-- Direction 1 --
In the records below, can you rewrite the lines from the one with "Image resolution: width=1999" up to and including the one with "will click(x=1206, y=512)." as a numbered list, leaving out any blank lines?

Begin Selected passage

2

After trying N+1 times with regex in Perl: I have the following problem: I need to retrieve this:

  232310..1.3      3213   2.4  "$250 For My jacket" (2012)

I am trying to retrieve it via:

if ( $line=~m/^\s+(\d+|\.+)\s+(\d+)\s+(\d+|\.+)\s+(\^"&(\w*|\s*|\D*)"$)\s*\((\d+)\s*/){
        $ID=$1;
        $Amount=$2;
        $Size=$3;
        $Item=$4;
        $Year=$5;

It does not work

codaddict
  • 445,704
  • 82
  • 492
  • 529
Majic Johnson
  • 341
  • 3
  • 15

3 Answers3

6

(\d+|\.+) means either one or more digits or one or more periods. But what you want is ([\d.]+) which means one or more of digits or periods.

Similar problem exits for capturing size and item as well. Also you're incorrectly using the start anchor (^) and the end anchor($).

End Selected passage

-- Direction 2 --
In the Perl regex thread, what pattern does the answer recommend in place of (\d+|\.+)?

Begin Information shown

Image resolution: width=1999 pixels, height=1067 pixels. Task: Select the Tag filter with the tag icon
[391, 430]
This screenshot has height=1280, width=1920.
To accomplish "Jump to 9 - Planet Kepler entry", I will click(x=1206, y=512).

End Information shown
Begin Information shown

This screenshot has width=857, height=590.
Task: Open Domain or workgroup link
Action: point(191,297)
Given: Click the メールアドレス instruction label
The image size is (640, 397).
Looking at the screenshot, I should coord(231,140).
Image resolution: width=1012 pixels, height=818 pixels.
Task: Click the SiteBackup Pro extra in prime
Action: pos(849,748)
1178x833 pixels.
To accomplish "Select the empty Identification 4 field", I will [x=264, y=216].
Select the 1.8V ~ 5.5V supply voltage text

End Information shown
Begin Information shown

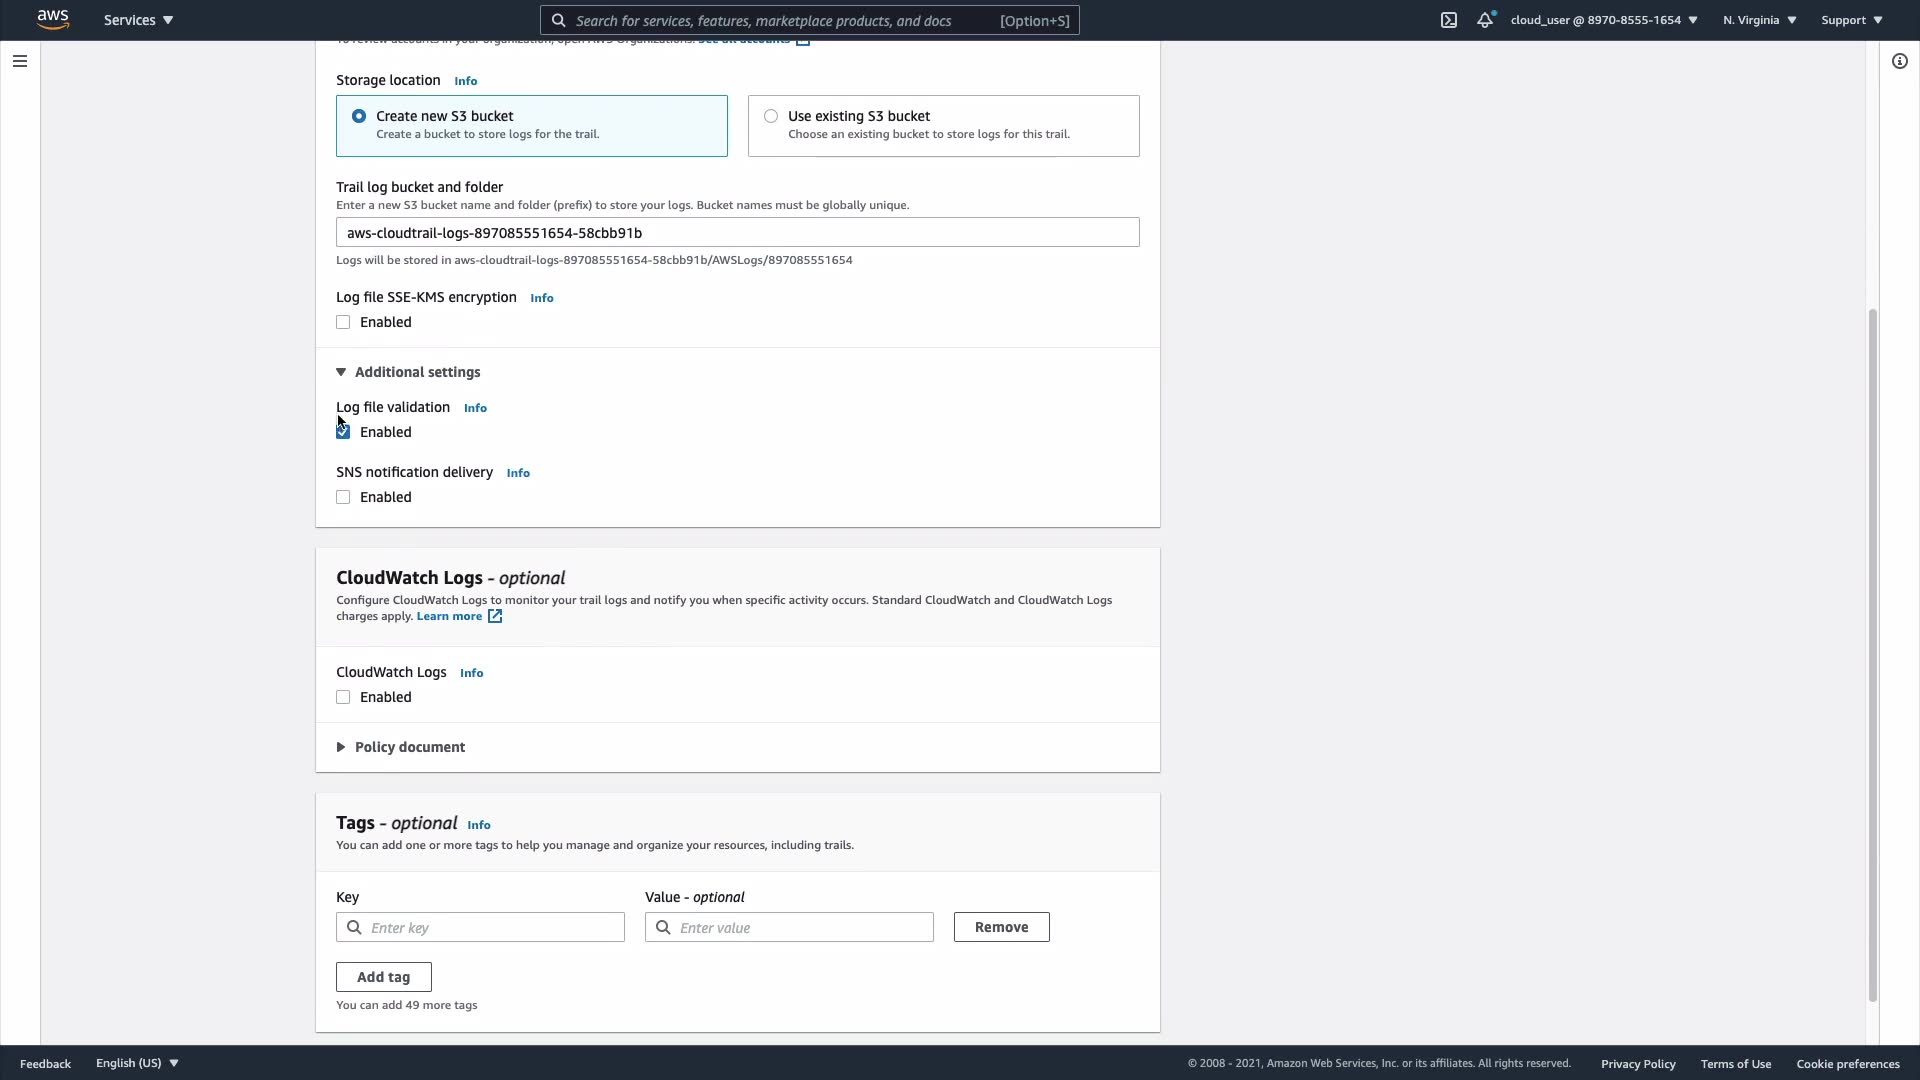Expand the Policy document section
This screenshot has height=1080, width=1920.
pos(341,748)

End Information shown

-- Task result 1 --
1. Image resolution: width=1999 pixels, height=1067 pixels. Task: Select the Tag filter with the tag icon
2. [391, 430]
3. This screenshot has height=1280, width=1920.
4. To accomplish "Jump to 9 - Planet Kepler entry", I will click(x=1206, y=512).

-- Task result 2 --
([\d.]+), which means one or more digits or periods.